*** Block opens ***
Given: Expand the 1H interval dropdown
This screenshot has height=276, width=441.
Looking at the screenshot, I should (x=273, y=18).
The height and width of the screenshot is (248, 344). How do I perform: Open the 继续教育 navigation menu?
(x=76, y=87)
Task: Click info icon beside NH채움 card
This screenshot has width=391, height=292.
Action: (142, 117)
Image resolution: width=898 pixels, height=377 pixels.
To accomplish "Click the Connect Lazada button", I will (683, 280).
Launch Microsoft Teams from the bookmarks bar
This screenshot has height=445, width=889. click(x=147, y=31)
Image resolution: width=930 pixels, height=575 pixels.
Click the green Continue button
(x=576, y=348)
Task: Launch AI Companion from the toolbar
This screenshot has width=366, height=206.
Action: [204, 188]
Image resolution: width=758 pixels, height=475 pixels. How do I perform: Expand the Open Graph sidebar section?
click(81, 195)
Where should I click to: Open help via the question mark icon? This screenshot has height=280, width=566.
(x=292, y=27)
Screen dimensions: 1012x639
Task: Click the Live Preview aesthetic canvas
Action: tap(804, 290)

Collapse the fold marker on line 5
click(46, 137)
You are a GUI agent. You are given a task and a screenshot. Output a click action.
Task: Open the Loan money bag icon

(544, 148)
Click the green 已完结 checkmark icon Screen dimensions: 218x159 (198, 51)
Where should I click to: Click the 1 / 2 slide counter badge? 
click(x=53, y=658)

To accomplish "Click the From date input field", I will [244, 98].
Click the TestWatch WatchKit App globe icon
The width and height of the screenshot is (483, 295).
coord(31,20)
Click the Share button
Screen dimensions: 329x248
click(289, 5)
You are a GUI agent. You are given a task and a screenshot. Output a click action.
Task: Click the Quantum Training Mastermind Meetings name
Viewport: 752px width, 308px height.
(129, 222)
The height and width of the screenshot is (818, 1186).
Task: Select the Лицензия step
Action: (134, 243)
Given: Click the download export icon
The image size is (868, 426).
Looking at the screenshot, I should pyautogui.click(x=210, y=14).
*** Block closes ***
[Your assignment] Filter the entries down to the lines with the word "accomplish" in them, and copy those lines.

[Response for this exercise]
To accomplish "Click the Connect Lazada button", I will (683, 280).
To accomplish "Click the From date input field", I will [244, 98].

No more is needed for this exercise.